FAQ: Job crashed
1. Are you producing too many files in one directory?
Parallel access to thousands of small files in one directory may cause a crash. Check our best practices for filesystem usage:
Best Practices, Hints and Optimizations for IO
2. Node Failure?
A node failure may interrupt your job. After seeing several error messages you may see something similar at the end:
slurmstepd: error: *** STEP 123456.0 ON i01r01c01s09 CANCELLED AT 2022-10-27T08:07:38 DUE TO NODE FAILURE, SEE SLURMCTLD LOG FOR DETAILS ***
If this is the case, please try to resubmit your job again, if this failure recurs please notify us via the incident system.
Billing in SuperMUC-NG: your lost Core-Hours with a Node-Failure will not be accounted.
3. Your Job crashed with a Segmentation Fault?

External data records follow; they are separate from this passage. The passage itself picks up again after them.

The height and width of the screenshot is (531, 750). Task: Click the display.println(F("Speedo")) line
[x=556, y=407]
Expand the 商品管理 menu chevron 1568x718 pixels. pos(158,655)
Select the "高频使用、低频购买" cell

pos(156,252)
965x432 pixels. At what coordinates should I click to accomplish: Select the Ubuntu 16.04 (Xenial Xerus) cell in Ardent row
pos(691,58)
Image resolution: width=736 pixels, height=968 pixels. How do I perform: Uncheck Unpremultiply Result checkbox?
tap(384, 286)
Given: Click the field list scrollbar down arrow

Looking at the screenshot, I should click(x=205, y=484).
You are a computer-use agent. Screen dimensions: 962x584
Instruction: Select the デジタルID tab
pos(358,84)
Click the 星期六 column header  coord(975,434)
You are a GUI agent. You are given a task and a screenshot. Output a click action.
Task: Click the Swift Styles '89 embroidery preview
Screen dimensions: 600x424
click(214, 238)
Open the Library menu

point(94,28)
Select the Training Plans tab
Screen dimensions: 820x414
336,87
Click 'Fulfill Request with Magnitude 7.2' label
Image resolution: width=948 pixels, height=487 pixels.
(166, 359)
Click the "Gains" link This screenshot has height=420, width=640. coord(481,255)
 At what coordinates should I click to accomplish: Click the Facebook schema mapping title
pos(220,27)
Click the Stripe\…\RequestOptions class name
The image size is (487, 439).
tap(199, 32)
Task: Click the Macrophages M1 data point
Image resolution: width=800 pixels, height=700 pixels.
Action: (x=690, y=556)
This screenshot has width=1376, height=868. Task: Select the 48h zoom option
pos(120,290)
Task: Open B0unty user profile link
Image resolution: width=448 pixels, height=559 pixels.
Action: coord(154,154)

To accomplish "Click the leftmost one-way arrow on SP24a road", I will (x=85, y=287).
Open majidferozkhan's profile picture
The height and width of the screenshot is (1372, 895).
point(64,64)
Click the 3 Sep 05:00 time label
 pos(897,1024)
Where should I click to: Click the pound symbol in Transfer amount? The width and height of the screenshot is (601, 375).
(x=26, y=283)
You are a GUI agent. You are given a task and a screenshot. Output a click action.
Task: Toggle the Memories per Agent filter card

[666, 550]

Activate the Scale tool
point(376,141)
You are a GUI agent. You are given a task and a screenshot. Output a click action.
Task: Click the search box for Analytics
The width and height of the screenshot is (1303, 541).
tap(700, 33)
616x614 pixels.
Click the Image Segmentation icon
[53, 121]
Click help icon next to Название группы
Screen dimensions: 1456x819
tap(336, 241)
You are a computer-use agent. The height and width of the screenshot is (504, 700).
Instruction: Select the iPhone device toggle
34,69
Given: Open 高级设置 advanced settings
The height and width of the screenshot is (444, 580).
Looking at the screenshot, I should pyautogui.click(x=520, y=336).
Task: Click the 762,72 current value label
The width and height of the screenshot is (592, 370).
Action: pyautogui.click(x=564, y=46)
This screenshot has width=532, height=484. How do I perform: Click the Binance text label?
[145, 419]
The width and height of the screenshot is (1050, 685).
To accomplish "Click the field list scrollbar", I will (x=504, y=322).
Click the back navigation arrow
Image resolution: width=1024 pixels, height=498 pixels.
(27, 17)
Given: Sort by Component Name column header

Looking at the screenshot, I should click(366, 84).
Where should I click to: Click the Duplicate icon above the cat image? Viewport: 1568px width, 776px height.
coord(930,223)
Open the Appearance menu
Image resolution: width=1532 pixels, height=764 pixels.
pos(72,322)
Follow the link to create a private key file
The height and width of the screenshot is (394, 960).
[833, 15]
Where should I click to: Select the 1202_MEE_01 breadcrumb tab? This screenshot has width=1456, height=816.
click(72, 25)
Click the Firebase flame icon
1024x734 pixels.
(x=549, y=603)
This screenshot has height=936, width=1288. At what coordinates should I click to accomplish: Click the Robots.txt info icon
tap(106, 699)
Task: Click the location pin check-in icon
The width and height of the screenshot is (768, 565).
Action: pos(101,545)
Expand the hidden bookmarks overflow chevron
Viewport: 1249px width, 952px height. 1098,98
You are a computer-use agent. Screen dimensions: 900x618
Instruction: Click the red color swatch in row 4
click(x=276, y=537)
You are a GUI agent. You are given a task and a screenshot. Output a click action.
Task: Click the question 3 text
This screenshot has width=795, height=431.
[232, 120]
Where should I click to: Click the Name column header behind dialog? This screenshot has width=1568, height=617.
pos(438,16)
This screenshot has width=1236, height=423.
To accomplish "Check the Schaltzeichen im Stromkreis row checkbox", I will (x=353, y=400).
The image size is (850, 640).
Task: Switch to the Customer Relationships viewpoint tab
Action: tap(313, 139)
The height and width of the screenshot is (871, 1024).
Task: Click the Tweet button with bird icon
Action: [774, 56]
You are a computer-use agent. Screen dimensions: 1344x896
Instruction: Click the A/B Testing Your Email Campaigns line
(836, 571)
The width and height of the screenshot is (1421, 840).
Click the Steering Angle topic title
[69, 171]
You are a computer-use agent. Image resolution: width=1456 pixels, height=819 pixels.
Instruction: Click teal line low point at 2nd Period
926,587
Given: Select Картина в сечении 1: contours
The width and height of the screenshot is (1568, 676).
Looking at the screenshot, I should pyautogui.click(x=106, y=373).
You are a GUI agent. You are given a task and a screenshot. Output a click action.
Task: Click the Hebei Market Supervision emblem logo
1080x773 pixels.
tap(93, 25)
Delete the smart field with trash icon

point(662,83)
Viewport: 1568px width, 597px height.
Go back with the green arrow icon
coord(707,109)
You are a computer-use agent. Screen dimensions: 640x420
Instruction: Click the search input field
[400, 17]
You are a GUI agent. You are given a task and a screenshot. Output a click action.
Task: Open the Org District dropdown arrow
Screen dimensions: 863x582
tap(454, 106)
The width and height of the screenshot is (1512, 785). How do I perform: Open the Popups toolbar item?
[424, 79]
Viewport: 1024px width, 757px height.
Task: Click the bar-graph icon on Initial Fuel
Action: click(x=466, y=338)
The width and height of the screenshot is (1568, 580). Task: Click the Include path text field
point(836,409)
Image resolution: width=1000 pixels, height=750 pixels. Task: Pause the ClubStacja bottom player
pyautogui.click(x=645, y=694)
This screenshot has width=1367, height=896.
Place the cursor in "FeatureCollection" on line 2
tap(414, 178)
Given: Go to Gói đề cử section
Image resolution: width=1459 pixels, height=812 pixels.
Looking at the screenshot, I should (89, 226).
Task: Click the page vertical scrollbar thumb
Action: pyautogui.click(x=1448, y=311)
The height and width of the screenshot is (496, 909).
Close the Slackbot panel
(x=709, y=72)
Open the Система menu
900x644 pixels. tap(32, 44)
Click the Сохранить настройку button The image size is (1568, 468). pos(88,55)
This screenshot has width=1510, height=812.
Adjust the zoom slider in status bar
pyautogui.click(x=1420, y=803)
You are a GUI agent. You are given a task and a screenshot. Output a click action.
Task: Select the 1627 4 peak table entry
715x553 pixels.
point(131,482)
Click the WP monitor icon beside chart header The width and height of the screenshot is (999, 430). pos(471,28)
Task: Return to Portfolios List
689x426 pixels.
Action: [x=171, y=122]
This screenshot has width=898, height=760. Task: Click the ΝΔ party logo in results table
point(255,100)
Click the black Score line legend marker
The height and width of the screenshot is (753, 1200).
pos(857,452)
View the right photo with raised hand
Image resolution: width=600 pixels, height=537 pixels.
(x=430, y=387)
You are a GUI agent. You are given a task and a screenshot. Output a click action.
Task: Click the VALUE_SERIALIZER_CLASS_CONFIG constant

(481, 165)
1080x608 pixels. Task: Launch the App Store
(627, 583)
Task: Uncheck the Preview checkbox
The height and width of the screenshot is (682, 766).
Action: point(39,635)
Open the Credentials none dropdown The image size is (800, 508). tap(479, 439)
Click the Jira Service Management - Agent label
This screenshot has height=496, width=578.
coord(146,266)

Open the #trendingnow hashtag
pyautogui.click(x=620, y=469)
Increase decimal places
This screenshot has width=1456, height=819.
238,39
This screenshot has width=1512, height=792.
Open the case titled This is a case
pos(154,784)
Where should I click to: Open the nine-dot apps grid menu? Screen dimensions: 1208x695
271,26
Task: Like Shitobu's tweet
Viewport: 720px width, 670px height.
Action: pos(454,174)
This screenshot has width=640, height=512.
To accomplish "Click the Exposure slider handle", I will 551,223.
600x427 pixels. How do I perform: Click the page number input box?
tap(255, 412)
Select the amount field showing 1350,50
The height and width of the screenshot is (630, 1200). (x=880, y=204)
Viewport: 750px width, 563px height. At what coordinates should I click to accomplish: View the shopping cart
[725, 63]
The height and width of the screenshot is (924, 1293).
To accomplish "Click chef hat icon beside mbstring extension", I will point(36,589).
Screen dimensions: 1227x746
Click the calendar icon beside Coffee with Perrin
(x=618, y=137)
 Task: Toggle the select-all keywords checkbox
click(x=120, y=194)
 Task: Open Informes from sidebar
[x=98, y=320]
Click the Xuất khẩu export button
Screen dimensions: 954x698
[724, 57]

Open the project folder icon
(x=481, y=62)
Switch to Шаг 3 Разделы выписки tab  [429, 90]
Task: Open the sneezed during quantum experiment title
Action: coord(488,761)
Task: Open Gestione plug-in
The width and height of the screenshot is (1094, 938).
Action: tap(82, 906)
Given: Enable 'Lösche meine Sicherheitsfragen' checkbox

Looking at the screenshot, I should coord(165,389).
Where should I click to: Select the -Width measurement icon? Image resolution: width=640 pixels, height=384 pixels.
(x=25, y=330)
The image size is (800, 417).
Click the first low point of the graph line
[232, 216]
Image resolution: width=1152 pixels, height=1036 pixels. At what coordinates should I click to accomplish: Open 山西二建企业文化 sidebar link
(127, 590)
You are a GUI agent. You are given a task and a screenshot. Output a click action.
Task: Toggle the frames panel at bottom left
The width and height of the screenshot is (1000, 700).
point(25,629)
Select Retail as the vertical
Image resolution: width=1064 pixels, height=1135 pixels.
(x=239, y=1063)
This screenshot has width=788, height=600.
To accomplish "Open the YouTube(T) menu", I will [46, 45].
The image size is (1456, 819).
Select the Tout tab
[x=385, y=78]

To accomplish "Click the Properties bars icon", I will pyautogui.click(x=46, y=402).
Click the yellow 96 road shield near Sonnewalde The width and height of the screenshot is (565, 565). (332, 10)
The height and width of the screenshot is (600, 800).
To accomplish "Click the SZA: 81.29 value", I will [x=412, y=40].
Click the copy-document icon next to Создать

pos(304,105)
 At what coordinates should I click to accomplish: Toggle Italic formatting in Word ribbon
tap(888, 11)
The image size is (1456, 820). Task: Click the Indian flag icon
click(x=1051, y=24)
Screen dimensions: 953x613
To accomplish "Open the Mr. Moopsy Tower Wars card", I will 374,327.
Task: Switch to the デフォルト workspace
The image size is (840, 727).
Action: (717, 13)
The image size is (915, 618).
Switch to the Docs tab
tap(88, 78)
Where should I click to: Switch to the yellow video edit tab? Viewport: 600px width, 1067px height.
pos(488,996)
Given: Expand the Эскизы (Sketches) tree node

Dereferencing NULL, uninitialized or invalid pointers (maybe because your application is out of memory), buffer overflow, incorrect memory deallocation, stack overflow (no, not the website, but running out of memory in the stack due to deep recursion), out-of-bounds array access, corrupted memory, multithreading issues, floating point exceptions, incorrect usage of an API, running out of file descriptors (may manifest later in a segfault. See point 1 in this Section as well), etc...
This list is very long and still not quite complete. Here are some tools and tips for debugging your parallel application:
4. The Problem might not be in your Application
The software stack with which your application works, may be very large, and there might be a bug that only appears rarely... Please try to rule out any problems with your application (by going through Point 3.). If this is the case, then: use your favourite search engine and search the error in forums and communities, maybe switching to another version of a library in your stack solves the problem. If you find no solution and we support the software, do open an incident, we might need a reproducible test case as small as possible, with script, input files and binary. We are aware that providing a software may not be possible due to proprietary information, licensing and similar issues. In those cases we may not be able to provide much help, but rather some guidance on what to do.
Some problems may arise at a systemwide level, which make applications crash. A typical failure is for example a filesystem problem, with stale file handles. Billing in SuperMUC-NG: your lost Core-Hours can be refunded, please open an incident in this case with the list of job ids that need refund.